What's Missing From the Big Bang Theory?

12/22/2017 10:58 am ET
Alfred Pasieka/Getty Images
Alfred Pasieka/Getty Images

Is the Big Bang theory incomplete? originally appeared on Quora: the place to gain and share knowledge, empowering people to learn from others and better understand the world.

Answer by Viktor T. Toth, IT pro, part-time physicist, on Quora:

OK, I’ll spare you another whimsical remark about The Big Bang Theory being a television show (obviously incomplete as more episodes are still being produced) but I’d like to point out that the Big Bang is not a theory. Rather, it is a phrase, originally an expression of ridicule, used by the astronomer Fred Hoyle in a 1949 BBC radio show, who opposed to the idea of an expanding cosmos.

The theory that predicts a cosmos that is either expanding or contracting but never static is Einstein’s general relativity. (Einstein perceived this as a flaw, and attempted to fix the theory by introducing the so-called cosmological constant.)

The expansion can also be observed, as demonstrated first by Georges Lemaître, and then by Edwin Hubble and others.

So the theory of general relativity predicts that our cosmos is expanding (or contracting, but that contradicts observation, so we pick the expanding version.) Is this theory complete? Not by any means. General relativity is a theory of the geometry of spacetime. It is not a theory of matter. Matter is simply represented by the so-called stress-energy-momentum tensor; the nature of matter is unspecified.

Modern physical cosmology combines several theories to construct what is sometimes called the “concordance” or “Lambda-CDM” model of the universe. In addition to general relativity, the Standard Model of particle physics is used (which, in turn, is constructed using quantum field theory, along with specific postulates that describe the known fields and particles) in the construction. The model has been very successful describing, and in some cases predicting, (before actual observations were made) detailed characteristics of the universe.

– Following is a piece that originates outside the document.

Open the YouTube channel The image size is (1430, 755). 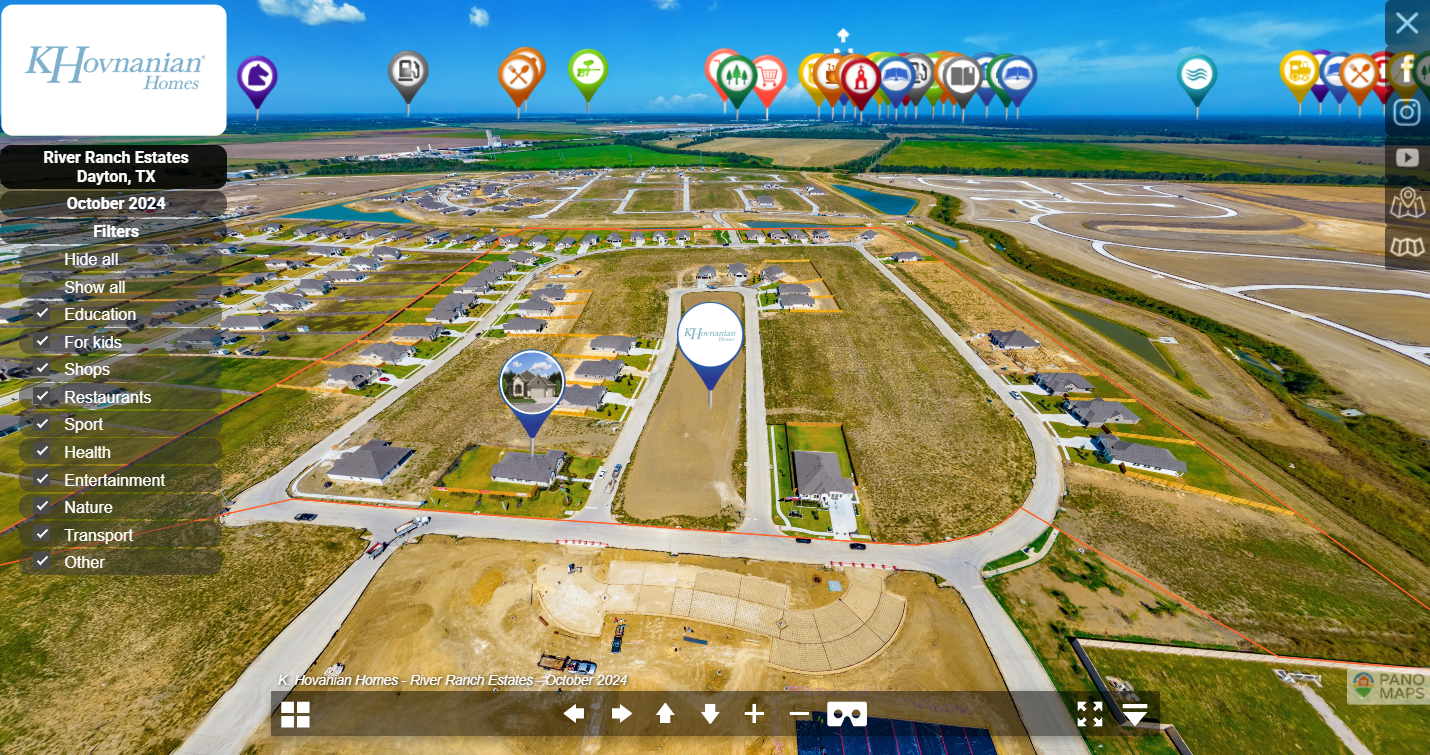pos(1407,157)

In addition to the known bits of physics that I mentioned, the concordance model also invokes a big unknown: collisionless cold dark matter (CDM), which is supposed to have an average mass-energy density that is about six times that of “normal” matter. The nature of this CDM is completely unspecified, other than the fact that it is a) cold - so its thermal kinetic energy is negligible compared to its rest mass and b) collisionless - no pressure, no interaction with itself and no interaction with “normal” matter. What this CDM is, we have no idea.

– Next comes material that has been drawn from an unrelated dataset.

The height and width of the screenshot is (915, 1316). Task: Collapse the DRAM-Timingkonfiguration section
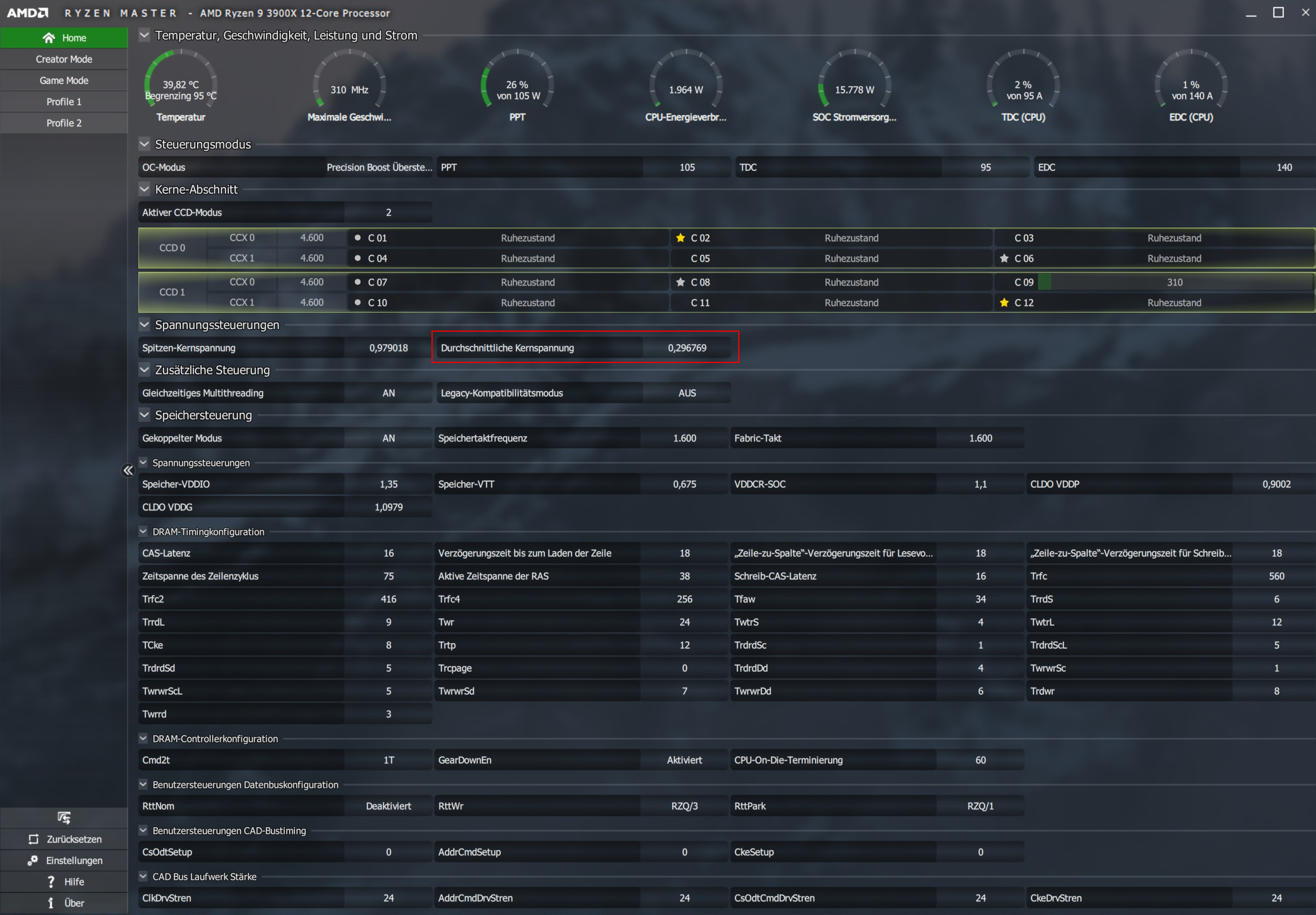point(143,531)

Furthermore, the model incorporates a cosmological constant (denoted by the Greek capital letter Lambda), which is permitted by Einstein’s theory, but what it actually represents is unknown. Is this just a constant of Nature? Is it a stand-in for something else, such as an unknown field, or perhaps the residual vacuum energy of quantum fields? Is it something else? No convincing answer is known.

The concordance model accounts quite well for the observed matter content of the universe, including the ratio of various primordial isotopes. It does not, however, convincingly explain why there is an imbalance between matter and antimatter. There are also other mysteries, such as the extreme smoothness (homogeneity) of the early universe, which led to proposals such as cosmic inflation, but these proposals often raise more questions than they purportedly answer, and in any case, they are not supported by observational evidence.

Lastly, when we look at the extreme early universe, when the quantum effects of gravity can no longer be ignored, we run into a fundamental theoretical difficulty: The fact that we lack a quantum theory of gravity (indeed, some authors even speculate that gravity may not be quantized at all).